#### TASK ITEM
Every line of the entries that holds the word "section" is to be copied.

Dataset entries
....

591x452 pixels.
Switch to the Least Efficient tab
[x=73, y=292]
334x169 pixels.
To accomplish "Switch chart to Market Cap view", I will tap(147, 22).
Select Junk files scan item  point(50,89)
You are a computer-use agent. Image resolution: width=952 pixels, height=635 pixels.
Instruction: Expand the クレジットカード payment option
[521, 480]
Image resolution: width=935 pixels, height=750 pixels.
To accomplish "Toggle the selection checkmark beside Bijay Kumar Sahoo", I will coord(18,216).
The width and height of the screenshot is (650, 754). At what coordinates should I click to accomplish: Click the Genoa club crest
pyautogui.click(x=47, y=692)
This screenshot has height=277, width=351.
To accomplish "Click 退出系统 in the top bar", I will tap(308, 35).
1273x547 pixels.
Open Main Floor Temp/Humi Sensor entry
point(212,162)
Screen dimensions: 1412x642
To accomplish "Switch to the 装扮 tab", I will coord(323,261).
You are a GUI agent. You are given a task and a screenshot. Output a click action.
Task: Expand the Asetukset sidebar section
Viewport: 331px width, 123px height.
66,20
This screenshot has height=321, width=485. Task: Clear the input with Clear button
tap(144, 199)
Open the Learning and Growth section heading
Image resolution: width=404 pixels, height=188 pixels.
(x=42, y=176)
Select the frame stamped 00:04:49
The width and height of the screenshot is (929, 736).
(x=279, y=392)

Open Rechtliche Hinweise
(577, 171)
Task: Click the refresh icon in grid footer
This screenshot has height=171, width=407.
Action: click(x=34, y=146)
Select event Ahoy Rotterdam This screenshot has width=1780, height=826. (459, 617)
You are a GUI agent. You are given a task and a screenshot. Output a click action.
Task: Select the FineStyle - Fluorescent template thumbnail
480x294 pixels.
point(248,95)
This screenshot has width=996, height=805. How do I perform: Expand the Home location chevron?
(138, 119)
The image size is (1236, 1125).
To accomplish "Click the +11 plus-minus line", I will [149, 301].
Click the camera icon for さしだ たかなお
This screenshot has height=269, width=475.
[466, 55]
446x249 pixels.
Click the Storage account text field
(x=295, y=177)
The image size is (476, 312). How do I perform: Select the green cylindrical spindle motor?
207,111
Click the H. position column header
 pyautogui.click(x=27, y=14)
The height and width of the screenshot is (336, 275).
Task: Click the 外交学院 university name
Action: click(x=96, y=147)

....

#### COMPLETED EXERCISE
Task: Expand the Asetukset sidebar section
Open the Learning and Growth section heading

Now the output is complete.